On ne peut que se laisser convaincre par l’ardeur d’un peintre comme Pierre Otis, par son désir de peindre et l’amour qu’il a pour cet art "qui nous prend par les yeux", comme il le dit si bien. C’est ce dont témoigne la production de la dernière année présentée en solo chez Rouje, une vingtaine de tableaux où l’artiste poursuit ses recherches entamées depuis près de 10 ans. Installé à Québec après un long séjour dans la métropole, Pierre Otis a trouvé une communauté d’artistes solidaire et stimulante. Nous l’avons rencontré dans son atelier de la rue du Pont où ont défilé ses dizaines de tableaux, qu’on peut voir pendant quelque temps sur les cimaises de la galerie de la rue Saint-Joseph. Ce sont des tableaux circulaires pour la plupart, des tondo – de grands cercles et de plus petits, de magnifiques supports d’ailleurs – où l’on retrouve les motifs de prédilection de Pierre Otis. On reconnaît son "style", sa "signature", pour reprendre les mots mêmes du peintre. D’un tableau à l’autre, on retrouve des formes organiques, des bleus, des verts, des rouges, des jaunes entremêlés; des formes se rapprochant du monde végétal. "Comme le feu, explique l’artiste, c’est toujours la même chose, mais ce n’est jamais pareil."
Depuis des années, en effet, Pierre Otis peint des tableaux qui font partie d’une même famille. Ils sont tous frères et sœurs: cela ne fait pas de doute. D’ailleurs, quand on lui demande s’il n’a pas l’impression de faire toujours plus ou moins le même tableau, son explication s’avère des plus convaincantes: "Pour moi, peindre est une recherche. Et je veux la pousser toujours plus loin. À chaque tableau, je découvre quelque chose de nouveau." Il n’est pas le seul à envisager la peinture ainsi, bien des peintres se reconnaîtront. Bien d’autres l’ont fait avant lui aussi, explorant pendant des années d’infimes paramètres de la peinture. Qu’on pense seulement à certains peintres plasticiens dont les tableaux se ressemblent étonnamment et où se rejoue, le temps d’un tableau, dans une variation de tonalités ou dans l’ajout d’une ligne, le destin même de la peinture! Les tableaux de Pierre Otis, où la couleur est appliquée avec soin et précision – d’une manière presque léchée -, rappellent la peinture de certains plasticiens, et cela sans compter que Pierre Otis a exclu depuis longtemps toute référence à l’objet, voguant davantage dans l’univers du paysage mental.
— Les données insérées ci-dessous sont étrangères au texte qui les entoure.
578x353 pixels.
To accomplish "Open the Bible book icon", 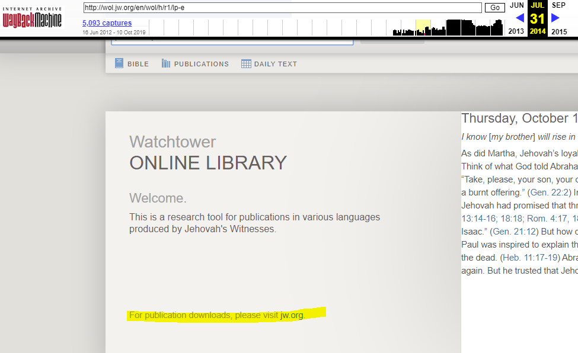I will coord(119,63).
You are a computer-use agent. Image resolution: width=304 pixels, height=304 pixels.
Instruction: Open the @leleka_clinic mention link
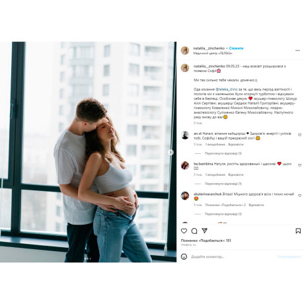pyautogui.click(x=227, y=89)
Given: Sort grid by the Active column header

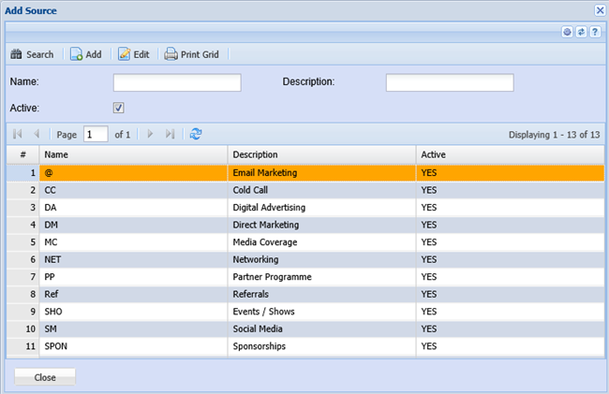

En prenant le temps d’apprécier ses tableaux ronds comme des lunes, on distingue les subtilités des coloris, l’effet des couleurs à l’huile que le peintre a concoctées avec soin. Et c’est ainsi qu’apparaît avec évidence l’effet singulier que font les bleus et les verts, l’agitation d’un rouge, l’affirmation d’un trait noir. Si là, il y a trop de mouvement, ici, les formes et les couleurs laissent la place à plus de plénitude: "Le choix des couleurs, c’est ce qui donne l’émotion. La ligne, c’est le vouloir, la volonté." À entendre Pierre Otis parler du choix judicieux de sa palette, du sens d’un bleu et de l’effet d’un rouge, la part transhistorique de la peinture se révèle. Peindre est une activité ancienne, cela apparaît tout à coup avec évidence devant ses tableaux. Cela nous rappelle ainsi que négocier les rapports entre la couleur et la ligne puise dans des siècles de connaissances.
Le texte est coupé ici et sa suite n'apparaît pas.